Drugs are affected by light, humidity, and oxygen, so interference can be eliminated by choosing appropriate packaging. When the prescription and process design cannot fully solve the influence of the above influencing factors, the design of the packaging material can be considered. For example, proper design of the space around the tablet can reduce the presence of oxygen and moisture, such as the size of the bottle and the size of the blister hole. For bottled preparations, it is sometimes necessary to consider adding a desiccant, and the type and weight of the desiccant also need to be considered. For drugs that are sensitive to oxygen, the oxygen permeability of the packaging material needs to be considered, and glass bottles are also an option. For injections, compatibility studies should be conducted in accordance with the packaging material compatibility guidelines. The selection of packaging materials can be rationalized by influencing factors, accelerated, and long-term tests. For relevant test design, refer to the relevant guidelines of ICH, Chinese Pharmacopoeia and CFDA.
Factors such as acid, alkali, heat, light, oxygen, and humidity have important effects on drug stability. A reasonable degradation test design can provide a quick and valuable reference for drug stability evaluation. Therefore, attention should be paid to the design of degradation test (as far as possible). Simulation of actual conditions, using weaker conditions), data analysis and prediction of the formal stability test. There are various prescription and non-prescription factors.

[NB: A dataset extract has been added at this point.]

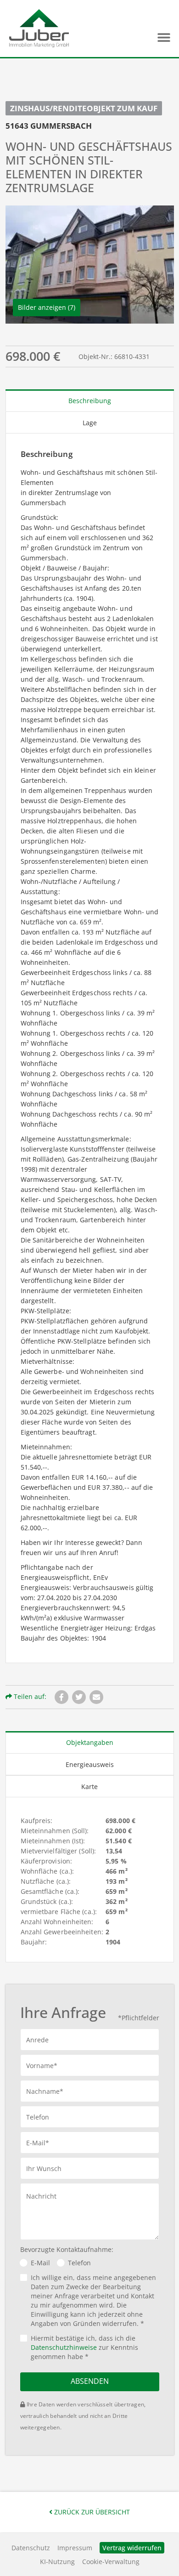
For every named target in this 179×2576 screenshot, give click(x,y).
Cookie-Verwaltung (111, 2561)
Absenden (90, 2381)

When encountering unstable drugs, a large number of literature searches should be carried out to summarize the degradation pathways, degradation mechanisms, and sensitive factors of the drugs, and rational design should be adopted in the development of the prescription process and the selection of packaging materials. avoid risk.
The impurity control strategy should be systematically analyzed and deeply understood based on the characteristics of the source (main drug, auxiliary material), process (production process, production environment) and end point (drug, packaging material) of the preparation. Analysts have transformed from traditional passive research to active thinking, which is also of great significance to R&D team collaboration and personnel growth.